Let $S\subseteq \mathbb{R}^2$, $d:=(d_1,d_2) \in S$, and $s:=(s_1,s_2)$ a generic point of $S$. Assume that there exists $s \in S$ such that $s_1>d_1$ and $s_2 >d_2$. Consider the following maximization problem
$$
\begin{align*}
\max_{(s_1,s_2)\in S} & (s_1-d_1)(s_2-d_2)\\
\text{s.t.}\quad & s_1\geq d_1 \text{ and }s_2\geq d_2
\end{align*}$$
Does the problem have a unique solution under certain conditions? In positive case, one of the necessary conditions is $S$ compact and convex?
Best Answer
I think it's enough to focus on $d$ being the origin as the original problem can be restated at origin using translation. So, we are given a subset $S$ of the positive quadrant, and we would like to maximize $s_1\cdot s_2$. Think of the level sets of $f(s) = s_1\cdot s_2$: if we have two points lying on the same level set, then by taking the straight line between them we can find the point lying on higher-level sets. Thus, this gives us the intuition that convexity implies uniqueness. Can you proceed from here? At the same time, it's not yet a formal statement, so please be careful - perhaps while trying to show that you'll come up with a counterexample.

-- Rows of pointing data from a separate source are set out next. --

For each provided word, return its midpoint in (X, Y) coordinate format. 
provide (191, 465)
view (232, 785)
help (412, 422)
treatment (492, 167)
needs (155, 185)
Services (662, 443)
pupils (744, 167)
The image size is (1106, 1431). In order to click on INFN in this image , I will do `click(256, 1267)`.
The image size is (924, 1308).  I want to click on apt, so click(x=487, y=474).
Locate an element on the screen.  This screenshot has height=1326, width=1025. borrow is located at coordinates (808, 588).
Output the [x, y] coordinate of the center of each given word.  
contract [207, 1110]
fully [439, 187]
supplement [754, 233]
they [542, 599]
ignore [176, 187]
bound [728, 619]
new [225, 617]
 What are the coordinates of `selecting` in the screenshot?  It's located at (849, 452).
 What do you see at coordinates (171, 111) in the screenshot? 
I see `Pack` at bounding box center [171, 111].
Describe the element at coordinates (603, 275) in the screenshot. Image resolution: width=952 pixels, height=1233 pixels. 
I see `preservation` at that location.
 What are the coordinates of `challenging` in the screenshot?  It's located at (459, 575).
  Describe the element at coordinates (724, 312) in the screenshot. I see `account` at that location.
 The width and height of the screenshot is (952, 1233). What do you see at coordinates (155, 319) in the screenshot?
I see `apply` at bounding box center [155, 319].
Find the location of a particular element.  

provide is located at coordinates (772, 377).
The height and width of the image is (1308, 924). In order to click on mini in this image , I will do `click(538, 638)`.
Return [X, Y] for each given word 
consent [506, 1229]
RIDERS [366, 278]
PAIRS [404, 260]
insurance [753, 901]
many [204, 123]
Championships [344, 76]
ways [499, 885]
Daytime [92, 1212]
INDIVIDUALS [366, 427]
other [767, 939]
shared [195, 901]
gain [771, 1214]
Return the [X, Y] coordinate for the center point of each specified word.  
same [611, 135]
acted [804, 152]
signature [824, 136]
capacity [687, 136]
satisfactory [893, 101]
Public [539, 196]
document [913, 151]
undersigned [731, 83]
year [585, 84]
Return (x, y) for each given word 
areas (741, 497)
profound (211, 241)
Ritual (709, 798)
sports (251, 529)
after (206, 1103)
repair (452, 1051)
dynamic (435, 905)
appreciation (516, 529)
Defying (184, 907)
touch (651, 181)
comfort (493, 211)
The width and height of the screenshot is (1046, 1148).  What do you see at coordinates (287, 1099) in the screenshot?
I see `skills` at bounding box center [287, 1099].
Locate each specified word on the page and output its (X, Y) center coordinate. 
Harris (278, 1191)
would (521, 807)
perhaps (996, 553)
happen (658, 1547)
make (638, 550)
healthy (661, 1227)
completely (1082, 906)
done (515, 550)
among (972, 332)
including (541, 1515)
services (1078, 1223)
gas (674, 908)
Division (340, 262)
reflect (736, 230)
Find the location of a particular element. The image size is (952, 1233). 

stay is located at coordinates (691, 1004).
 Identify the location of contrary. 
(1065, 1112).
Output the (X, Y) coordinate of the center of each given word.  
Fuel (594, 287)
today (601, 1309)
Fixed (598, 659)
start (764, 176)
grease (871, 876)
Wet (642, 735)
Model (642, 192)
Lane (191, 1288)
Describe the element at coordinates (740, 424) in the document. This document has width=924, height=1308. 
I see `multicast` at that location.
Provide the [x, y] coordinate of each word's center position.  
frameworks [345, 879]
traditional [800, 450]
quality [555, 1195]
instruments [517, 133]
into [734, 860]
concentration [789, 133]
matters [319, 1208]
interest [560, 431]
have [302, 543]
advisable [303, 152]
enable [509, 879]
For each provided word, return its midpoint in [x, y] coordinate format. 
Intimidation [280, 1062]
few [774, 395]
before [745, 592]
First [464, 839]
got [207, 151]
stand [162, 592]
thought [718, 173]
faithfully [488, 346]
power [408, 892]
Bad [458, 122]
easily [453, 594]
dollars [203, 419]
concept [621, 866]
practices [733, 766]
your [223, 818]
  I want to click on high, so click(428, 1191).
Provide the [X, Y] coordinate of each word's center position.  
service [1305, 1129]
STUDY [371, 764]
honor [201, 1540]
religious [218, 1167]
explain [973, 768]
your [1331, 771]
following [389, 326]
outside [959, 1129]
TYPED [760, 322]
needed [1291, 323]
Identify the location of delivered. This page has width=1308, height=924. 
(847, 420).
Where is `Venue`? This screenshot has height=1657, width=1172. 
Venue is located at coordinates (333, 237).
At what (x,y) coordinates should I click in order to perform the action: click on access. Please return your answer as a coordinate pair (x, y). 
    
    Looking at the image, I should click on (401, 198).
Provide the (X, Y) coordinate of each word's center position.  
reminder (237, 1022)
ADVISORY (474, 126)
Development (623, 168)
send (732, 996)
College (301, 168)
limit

I think compactness is irrelevant for uniqueness, and is more about the existence.
Regarding uniqueness, suppose that $S$ is just convex and that there exist $s'\neq s''\in S$ such that $f(s') = f(s'') = f^* = \sup_{s\in S}f(s)$. Consider $\hat s = \frac12(s'+s'')\in S$; it satisfies \begin{align} f(\hat s) &= \frac14(s'_1+s'_2)(s''_1+s''_2) = \frac12f^* +\frac14(s'_1s''_2+s''_1s'_2) \\ &= \frac12f^* + \frac14f^*\left(\frac{s'_1}{s''_1} + \frac{s''_1}{s'_1}\right) > f^* \end{align} since $s'_1 \neq s''_1$: recall that for $x>0$ we have $x+\frac1x>2$ unless $x = 1$. Hence, there exists $\hat s\in S$ at which $f$ is greater than $f^*$, contradiction. Thus, if $S$ is convex and there exists a point of maximum, such point is unique.